1. M. C a présenté, le 23 janvier 2025, une demande d'aide à la continuité territoriale pour un déplacement vers la France hexagonale et les services compétents du haut-commissariat de la République en Polynésie française lui ont réclamé, en vue de compléter son dossier de demande, un " acte de naissance récent de moins de trois mois ". En réponse à cette demande de l'administration, M. C a sollicité que lui soient produits les textes qui imposent une telle durée de validité de la pièce attendue. L'administration n'a pas répondu sur ce point et, par une décision du 13 février 2025, le haut-commissaire de la République en Polynésie française a rejeté la demande d'aide à la continuité territoriale formulée par M. C au motif de l'incomplétude de son dossier. Par la présente requête, M. C demande au tribunal d'annuler cette décision de rejet de sa demande et, au préalable, demande la récusation de l'ensemble des magistrats du tribunal.

2. Tout justiciable est recevable à demander à la juridiction immédiatement supérieure qu'une affaire dont est saisie la juridiction compétente soit renvoyée devant une autre juridiction du même ordre, parce que, pour des causes dont il appartient à l'intéressé de justifier, le tribunal compétent est suspect de partialité. Une demande de " récusation " portant sur la totalité des membres d'une juridiction doit être regardée comme une demande de renvoi pour cause de suspicion légitime et il appartient alors au tribunal administratif de la transmettre à la cour administrative d'appel compétente.

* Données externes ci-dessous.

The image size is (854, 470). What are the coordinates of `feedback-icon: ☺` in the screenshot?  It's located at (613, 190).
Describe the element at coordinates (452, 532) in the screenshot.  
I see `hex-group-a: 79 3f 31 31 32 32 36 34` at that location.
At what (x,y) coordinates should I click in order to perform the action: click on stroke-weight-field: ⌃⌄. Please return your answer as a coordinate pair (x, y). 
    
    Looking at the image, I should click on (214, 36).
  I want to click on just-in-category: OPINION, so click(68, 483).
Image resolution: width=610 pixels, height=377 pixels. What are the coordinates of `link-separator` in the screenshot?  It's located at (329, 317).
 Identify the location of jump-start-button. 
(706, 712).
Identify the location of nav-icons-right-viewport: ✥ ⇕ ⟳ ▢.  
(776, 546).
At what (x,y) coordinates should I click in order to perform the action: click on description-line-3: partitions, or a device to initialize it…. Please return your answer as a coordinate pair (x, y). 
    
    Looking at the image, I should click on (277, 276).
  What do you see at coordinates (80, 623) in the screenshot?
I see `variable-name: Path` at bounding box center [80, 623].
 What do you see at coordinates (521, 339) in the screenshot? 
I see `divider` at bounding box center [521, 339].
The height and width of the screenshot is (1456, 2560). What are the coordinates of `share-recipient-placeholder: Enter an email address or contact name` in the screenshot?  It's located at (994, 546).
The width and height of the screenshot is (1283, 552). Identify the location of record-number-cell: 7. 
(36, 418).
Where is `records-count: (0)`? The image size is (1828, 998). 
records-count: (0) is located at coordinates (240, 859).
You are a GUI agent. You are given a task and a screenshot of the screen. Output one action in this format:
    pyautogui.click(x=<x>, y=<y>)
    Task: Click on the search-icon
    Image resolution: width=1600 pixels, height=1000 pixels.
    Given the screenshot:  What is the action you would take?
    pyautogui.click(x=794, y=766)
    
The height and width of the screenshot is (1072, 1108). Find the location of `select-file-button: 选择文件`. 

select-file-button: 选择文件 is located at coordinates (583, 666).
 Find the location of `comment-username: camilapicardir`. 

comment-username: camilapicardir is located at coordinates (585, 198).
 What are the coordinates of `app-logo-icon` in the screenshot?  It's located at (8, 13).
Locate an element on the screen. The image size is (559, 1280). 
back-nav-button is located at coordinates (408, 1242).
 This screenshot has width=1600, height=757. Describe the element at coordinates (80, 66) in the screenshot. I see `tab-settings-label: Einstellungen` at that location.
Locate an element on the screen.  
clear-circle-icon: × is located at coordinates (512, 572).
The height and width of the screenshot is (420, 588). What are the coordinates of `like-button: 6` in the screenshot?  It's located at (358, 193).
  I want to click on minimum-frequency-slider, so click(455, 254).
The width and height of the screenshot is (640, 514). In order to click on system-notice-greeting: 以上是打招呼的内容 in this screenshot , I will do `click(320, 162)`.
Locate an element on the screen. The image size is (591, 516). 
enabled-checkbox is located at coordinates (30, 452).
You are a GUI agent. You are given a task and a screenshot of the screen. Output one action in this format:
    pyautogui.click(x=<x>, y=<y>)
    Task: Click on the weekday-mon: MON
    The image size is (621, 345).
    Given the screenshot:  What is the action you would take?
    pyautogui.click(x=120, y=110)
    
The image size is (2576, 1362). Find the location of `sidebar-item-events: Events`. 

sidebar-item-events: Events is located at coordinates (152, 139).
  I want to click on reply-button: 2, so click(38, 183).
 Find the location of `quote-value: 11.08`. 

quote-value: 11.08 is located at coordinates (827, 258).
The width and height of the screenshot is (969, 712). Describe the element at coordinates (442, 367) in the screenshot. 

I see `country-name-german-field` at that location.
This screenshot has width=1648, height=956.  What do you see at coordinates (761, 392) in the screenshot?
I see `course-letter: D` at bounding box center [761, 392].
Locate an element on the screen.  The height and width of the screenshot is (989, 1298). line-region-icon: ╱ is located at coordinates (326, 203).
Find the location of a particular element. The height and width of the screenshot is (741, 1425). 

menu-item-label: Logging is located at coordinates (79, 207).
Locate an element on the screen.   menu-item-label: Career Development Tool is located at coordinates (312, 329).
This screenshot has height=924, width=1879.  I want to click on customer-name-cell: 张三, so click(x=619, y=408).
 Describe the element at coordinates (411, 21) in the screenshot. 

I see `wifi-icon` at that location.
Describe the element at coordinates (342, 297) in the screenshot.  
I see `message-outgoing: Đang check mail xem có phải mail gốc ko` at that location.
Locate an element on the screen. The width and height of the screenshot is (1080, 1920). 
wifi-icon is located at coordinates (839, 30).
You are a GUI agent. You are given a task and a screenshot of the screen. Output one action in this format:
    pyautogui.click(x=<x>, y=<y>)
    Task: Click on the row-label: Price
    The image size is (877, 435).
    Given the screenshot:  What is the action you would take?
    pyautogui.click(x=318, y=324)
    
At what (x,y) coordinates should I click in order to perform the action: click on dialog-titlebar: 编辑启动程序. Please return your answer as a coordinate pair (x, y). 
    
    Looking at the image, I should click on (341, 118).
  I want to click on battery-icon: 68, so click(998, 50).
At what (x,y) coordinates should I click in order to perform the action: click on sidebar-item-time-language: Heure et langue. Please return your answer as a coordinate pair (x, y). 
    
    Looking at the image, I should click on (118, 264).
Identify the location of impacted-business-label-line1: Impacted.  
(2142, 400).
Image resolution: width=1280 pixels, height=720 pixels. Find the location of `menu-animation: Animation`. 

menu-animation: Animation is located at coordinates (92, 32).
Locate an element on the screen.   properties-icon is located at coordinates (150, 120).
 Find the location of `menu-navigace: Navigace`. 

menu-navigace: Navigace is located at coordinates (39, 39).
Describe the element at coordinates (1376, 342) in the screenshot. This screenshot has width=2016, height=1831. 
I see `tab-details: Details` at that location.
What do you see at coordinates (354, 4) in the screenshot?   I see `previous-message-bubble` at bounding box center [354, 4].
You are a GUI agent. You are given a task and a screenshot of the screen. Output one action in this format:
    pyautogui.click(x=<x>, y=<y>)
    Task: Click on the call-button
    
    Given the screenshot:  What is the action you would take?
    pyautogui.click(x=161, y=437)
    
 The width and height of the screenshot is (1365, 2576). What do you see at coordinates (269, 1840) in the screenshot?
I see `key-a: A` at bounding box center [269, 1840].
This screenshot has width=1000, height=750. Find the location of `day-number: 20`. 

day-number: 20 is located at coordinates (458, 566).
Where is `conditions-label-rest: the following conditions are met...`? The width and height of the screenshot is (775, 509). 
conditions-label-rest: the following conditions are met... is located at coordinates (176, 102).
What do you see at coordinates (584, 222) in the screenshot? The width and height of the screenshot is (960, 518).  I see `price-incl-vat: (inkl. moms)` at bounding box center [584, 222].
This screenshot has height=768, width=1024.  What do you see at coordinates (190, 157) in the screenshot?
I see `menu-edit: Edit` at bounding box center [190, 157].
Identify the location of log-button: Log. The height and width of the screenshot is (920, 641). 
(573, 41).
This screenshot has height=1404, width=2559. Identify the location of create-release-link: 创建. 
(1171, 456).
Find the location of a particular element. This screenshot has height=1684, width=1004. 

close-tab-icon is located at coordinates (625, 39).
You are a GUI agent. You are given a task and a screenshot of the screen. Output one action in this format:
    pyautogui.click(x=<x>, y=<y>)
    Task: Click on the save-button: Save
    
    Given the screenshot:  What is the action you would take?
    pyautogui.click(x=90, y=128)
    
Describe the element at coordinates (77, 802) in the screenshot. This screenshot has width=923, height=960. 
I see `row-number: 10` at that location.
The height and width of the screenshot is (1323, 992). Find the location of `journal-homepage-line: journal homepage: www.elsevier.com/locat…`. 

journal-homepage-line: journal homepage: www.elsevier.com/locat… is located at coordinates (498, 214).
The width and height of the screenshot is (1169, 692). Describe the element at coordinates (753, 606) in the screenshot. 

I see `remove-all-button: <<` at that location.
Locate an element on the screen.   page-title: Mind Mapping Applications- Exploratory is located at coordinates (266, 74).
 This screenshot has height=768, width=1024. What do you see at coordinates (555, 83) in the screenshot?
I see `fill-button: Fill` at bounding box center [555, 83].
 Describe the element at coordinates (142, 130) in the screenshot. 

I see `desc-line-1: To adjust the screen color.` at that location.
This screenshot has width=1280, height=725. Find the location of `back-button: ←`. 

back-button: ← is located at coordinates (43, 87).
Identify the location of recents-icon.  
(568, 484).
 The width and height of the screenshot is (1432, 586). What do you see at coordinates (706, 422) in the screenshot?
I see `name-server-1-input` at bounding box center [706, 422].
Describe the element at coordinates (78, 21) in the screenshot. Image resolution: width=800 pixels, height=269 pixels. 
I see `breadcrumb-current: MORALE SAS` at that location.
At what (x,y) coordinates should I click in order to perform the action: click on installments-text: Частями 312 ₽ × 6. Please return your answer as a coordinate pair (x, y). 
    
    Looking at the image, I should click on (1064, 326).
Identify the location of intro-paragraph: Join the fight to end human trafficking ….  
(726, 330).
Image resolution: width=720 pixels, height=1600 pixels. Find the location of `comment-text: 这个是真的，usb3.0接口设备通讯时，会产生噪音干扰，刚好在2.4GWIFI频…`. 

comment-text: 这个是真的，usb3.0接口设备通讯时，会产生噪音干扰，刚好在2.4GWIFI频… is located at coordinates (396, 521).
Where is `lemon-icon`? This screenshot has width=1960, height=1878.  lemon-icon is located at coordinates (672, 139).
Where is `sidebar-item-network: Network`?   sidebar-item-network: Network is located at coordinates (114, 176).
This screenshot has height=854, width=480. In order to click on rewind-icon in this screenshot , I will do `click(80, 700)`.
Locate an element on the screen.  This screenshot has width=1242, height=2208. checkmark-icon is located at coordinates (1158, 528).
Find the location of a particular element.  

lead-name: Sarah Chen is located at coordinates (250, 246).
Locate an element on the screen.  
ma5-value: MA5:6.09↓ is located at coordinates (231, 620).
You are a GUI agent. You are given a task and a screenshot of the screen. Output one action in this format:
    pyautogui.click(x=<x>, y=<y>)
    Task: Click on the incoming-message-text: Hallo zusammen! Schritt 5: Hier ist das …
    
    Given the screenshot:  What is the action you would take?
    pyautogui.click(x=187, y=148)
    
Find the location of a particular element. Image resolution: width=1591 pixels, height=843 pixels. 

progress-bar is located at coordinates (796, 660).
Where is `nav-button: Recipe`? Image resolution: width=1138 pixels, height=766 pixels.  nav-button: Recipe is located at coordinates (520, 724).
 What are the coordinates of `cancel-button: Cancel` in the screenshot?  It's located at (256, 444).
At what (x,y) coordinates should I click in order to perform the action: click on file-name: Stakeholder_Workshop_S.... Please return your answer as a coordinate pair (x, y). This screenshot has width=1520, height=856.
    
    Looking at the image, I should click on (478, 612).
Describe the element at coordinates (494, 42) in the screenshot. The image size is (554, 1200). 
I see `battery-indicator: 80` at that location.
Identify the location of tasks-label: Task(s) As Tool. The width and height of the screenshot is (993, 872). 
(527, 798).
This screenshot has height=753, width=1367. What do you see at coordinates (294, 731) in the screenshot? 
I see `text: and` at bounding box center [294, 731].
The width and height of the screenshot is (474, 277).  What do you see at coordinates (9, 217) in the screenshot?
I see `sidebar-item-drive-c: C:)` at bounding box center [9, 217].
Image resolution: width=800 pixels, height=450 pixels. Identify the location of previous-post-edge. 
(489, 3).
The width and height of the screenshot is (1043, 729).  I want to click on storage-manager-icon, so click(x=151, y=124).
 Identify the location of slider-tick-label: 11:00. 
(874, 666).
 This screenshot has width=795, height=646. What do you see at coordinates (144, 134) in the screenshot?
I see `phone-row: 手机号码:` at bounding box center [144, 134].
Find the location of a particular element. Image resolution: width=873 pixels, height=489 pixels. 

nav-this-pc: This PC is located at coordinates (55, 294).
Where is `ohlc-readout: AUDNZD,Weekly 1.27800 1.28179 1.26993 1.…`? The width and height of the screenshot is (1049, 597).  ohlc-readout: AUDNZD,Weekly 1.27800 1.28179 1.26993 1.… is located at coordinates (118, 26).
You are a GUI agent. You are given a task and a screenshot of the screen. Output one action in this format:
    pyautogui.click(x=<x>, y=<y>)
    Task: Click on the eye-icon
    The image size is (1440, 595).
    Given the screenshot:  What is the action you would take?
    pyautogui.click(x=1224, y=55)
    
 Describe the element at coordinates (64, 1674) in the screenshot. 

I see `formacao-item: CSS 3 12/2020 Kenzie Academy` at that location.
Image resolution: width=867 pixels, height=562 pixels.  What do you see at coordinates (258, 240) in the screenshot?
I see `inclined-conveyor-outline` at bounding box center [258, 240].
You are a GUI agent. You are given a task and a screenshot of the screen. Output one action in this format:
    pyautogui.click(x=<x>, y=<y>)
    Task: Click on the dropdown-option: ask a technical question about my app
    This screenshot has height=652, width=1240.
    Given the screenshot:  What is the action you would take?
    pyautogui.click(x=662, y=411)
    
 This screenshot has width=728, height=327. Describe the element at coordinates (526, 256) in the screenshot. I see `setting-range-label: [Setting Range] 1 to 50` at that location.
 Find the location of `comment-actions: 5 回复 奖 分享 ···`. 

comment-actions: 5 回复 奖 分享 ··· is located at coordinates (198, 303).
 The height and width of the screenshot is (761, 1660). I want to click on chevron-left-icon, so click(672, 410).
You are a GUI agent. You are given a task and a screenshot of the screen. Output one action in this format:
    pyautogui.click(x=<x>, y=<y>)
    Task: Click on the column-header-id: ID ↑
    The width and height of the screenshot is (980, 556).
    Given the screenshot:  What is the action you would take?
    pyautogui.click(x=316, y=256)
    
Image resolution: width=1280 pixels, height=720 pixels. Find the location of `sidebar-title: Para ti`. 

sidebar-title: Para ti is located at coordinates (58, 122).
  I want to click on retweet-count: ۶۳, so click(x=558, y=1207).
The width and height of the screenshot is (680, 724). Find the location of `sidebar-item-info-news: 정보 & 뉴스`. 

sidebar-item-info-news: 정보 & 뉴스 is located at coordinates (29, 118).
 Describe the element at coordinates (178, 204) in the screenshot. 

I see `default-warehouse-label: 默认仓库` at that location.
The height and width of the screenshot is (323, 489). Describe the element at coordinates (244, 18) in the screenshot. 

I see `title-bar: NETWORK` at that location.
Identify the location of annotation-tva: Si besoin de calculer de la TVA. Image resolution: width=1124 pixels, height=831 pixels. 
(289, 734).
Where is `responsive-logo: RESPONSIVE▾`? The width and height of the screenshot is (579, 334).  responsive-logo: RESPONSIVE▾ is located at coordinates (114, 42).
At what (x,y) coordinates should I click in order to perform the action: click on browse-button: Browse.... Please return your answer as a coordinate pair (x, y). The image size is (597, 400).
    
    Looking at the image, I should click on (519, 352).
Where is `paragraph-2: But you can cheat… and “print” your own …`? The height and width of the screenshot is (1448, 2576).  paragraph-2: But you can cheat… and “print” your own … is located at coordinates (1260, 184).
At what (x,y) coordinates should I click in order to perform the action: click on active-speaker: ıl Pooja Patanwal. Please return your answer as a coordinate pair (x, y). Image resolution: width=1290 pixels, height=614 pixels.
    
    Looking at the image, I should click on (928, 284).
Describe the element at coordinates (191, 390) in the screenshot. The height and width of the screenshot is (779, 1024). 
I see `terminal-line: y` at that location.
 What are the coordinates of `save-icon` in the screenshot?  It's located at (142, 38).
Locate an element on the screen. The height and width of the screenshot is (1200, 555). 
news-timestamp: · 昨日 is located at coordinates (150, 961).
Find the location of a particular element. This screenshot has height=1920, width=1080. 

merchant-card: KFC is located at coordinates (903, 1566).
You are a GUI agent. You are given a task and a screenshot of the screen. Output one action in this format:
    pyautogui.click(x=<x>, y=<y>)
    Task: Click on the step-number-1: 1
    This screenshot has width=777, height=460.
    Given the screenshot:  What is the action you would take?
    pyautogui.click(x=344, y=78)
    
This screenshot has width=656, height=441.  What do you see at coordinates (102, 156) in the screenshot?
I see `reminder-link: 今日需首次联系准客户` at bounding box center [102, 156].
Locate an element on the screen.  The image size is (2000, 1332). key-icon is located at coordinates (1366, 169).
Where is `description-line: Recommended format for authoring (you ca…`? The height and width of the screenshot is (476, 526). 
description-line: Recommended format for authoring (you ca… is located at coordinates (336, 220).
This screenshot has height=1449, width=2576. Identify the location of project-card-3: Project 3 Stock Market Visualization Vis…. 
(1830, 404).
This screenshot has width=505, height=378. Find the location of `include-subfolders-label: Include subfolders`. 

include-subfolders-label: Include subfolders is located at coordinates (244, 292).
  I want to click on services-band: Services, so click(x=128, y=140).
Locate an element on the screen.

3. M. C expose, et l'a réaffirmé avec force à l'audience, que les membres de la juridiction, qu'il désigne nominativement, sont totalement partiaux et de mauvaise foi à son égard, ainsi qu'il résulte des multiples rejets tant de ses requêtes que de ses demandes d'aide juridictionnelle, pour des motifs fallacieux, sans même que ses demandes de récusation systématiques ne soient jamais examinées. Sa demande de " récusation de l'ensemble des membres de la juridiction ", qui ne peut s'analyser que comme constituant une demande de renvoi pour cause de suspicion légitime, implique dès lors de renvoyer l'affaire devant la juridiction supérieure pour qu'il y soit statué, soit devant la cour administrative d'appel de Paris.

D E C I D E :

Article 1er : Il est sursis à statuer sur la requête de M. C et sur les conclusions du haut-commissaire de la République en Polynésie française dans l'attente de l'arrêt de la cour administrative d'appel de Paris.

Article 2 : Le présent jugement sera notifié à M. A C, à Madame la présidente de la cour administrative d'appel de Paris et au haut-commissaire de la République en Polynésie française.

Délibéré après l'audience du 24 juin 2025, à laquelle siégeaient :

M. Devillers, président,

Mme Busidan, première conseillère,

M. Graboy-Grobesco, premier conseiller,

Rendu public par mise à disposition au greffe le 8 juillet 2025.

Le rapporteur,

A. Graboy-Grobesco

Le président,

P. Devillers La greffière,

D. Oliva-Germain

La République mande et ordonne au haut-commissaire de la République en Polynésie française en ce qui le concerne ou à tous commissaires de justice à ce requis en ce qui concerne les voies de droit commun contre les parties privées, de pourvoir à l'exécution de la présente décision.